The incidence of bladder dysfunction was 16.3% in LRH and 9.2% in ORH group in our study, and this improved with treatment and only 3 patients in LRH and 1 patient in ORH had prolonged bladder dysfunction. There was no significant difference between the two arms. The injury to the hypogastric nerves, inferior hypogastriac plexus or the pelvic splanchnic nerves lead to bladder and bowel dysfunction, and they account for 76% to 85% of post-operative morbidity [41, 42]. With the introduction nerve sparing radical hysterectomy, the rates of these complications have come down, but still 37% of patients develop bladder dysfunction, which affects the quality of life [43]. Further the investigators have suggested that the magnified view in laparoscopy helps in nerve preservation better than open surgery [35]. The benefit of nerve sparing LRH is not only in improving bladder function, but also has been shown to improve bowel and sexual function [44]. Nerve sparing LRH results in earlier recovery of bowel function and in long term significantly decreased the incidence of constipation [45, 46].

The oncological and surgical outcomes of a procedure varies significantly between centres depending upon the type of institution, whether it is a teaching hospital, dedicated cancer institute or a tertiary care hospital and the volume of cases treated in that particular centre [47, 48]. This has been proved in a recent study by Haog et al. [49]. Applying the results of a RCT for a surgical procedure to all patients and surgeons worldwide may not be appropriate and should be done cautiously, considering various factors. Even in the LACC trial, sub-optimal outcomes for LRH were observed only in 14 of the 33 participating centres [16]. The equivalent outcomes observed in our study can be construed based on the fact that our patients and conditions are dissimilar to other studies.
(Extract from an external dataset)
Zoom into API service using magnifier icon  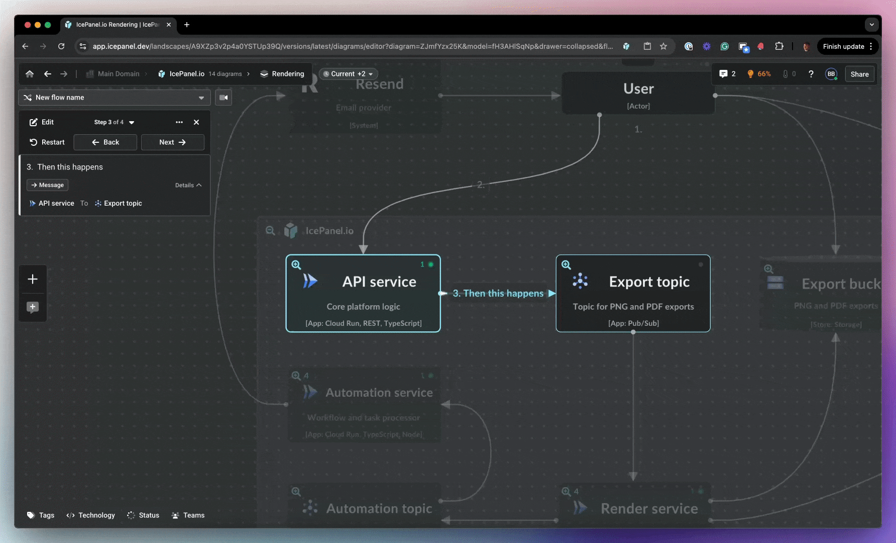[296, 265]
The limitations of our study are firstly it is a retrospective study with its inherent biases, and the number and characteristics of patients in different stages of cancer in the two arms were not exactly matched. LRH is being done only for the past 5 years, and the duration of follow-up is very different between the two arms which cannot be matched. We have reached similar oncological outcomes for LRH with a median follow-up of 33.5 months. Almost two-thirds of our patients had received some form of pre-operative therapy, which can be attributed to the good survival outcomes obtained in both forms of surgical approaches.

In this analysis, we have showed that the oncological outcomes and survival after LRH was similar to ORH, and LRH had significantly lesser blood loss. The intra-operative and post-operative complications were not significantly different. Even though the only randomised trial is against the practice of LRH, many retrospective studies have shown LRH to be safe at least in early stages of disease. The reason for failure of LRH in the LACC trial has to be studied and further studies with modification of techniques and including newer technologies may confer better outcomes. Any hypothesis has to be put under repeated testing, to have a scientific discovery. With all the limitations and observations from our study, we can state that there is enough evidence to further evaluate the usefulness of minimally invasive techniques in the treatment of cervical cancer, and Laparoscopy should not be given up all over.